Only the number is needed: how many lines of the records include "agent"?

====== SOURCE DATA ======

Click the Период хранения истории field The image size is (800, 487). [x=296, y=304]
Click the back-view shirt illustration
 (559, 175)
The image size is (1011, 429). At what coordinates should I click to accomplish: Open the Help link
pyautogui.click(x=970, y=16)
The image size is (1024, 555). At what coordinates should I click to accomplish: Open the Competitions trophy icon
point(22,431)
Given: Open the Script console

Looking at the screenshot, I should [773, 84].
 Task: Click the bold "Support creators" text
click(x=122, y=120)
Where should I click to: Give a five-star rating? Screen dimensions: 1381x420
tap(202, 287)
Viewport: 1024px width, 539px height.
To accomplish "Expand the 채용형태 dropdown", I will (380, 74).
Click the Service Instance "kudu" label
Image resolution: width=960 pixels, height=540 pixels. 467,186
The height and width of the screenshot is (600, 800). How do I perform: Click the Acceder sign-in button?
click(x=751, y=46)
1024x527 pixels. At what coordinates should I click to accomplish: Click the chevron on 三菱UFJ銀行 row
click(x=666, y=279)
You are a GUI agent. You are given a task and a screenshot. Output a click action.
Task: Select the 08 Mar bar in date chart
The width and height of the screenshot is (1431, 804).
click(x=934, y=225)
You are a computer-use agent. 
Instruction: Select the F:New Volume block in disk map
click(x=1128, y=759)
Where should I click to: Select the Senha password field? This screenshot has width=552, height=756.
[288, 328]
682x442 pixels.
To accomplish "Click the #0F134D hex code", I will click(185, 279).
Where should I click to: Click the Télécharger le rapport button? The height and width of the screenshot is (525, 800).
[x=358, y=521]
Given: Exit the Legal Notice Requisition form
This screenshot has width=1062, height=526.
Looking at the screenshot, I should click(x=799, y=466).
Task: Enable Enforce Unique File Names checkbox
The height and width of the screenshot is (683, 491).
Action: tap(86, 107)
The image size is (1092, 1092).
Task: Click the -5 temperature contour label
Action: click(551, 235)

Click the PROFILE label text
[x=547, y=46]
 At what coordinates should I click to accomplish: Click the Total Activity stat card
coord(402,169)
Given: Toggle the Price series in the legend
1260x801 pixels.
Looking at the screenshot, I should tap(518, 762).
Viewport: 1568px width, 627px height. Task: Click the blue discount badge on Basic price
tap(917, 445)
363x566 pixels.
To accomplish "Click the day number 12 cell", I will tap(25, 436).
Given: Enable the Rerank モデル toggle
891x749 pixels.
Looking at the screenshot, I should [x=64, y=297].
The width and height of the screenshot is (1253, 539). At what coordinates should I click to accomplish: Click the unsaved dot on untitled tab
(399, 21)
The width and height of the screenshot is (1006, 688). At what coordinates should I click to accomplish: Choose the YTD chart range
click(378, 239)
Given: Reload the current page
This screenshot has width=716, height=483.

======

▶ _ANSWER SPACE_
2